→ **Data records**
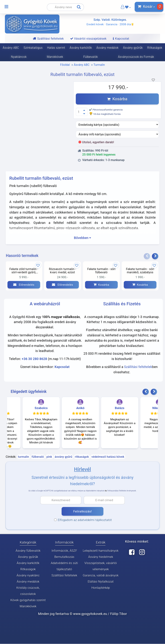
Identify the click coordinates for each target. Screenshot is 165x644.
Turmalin (99, 65)
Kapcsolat (62, 367)
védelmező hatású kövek (108, 457)
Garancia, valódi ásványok (101, 576)
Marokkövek (55, 57)
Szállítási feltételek (138, 367)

→ **PROBLEM TO WORK ON**
Please rewrite all of the lines above without the picture, scaling each coordinate in parentheses by 1.65 and rounding to whole numbers, with halves rounded up. Leave every other number as it is.

→ **RESULT OF THIS TASK**
Identify the click coordinates for each target. Screenshot is 165x644.
Turmalin (163, 107)
Kapcsolat (102, 606)
védelmező hatású kövek (178, 754)
Garancia, valódi ásványok (167, 950)
Marokkövek (91, 94)
Szállítási feltételek (228, 606)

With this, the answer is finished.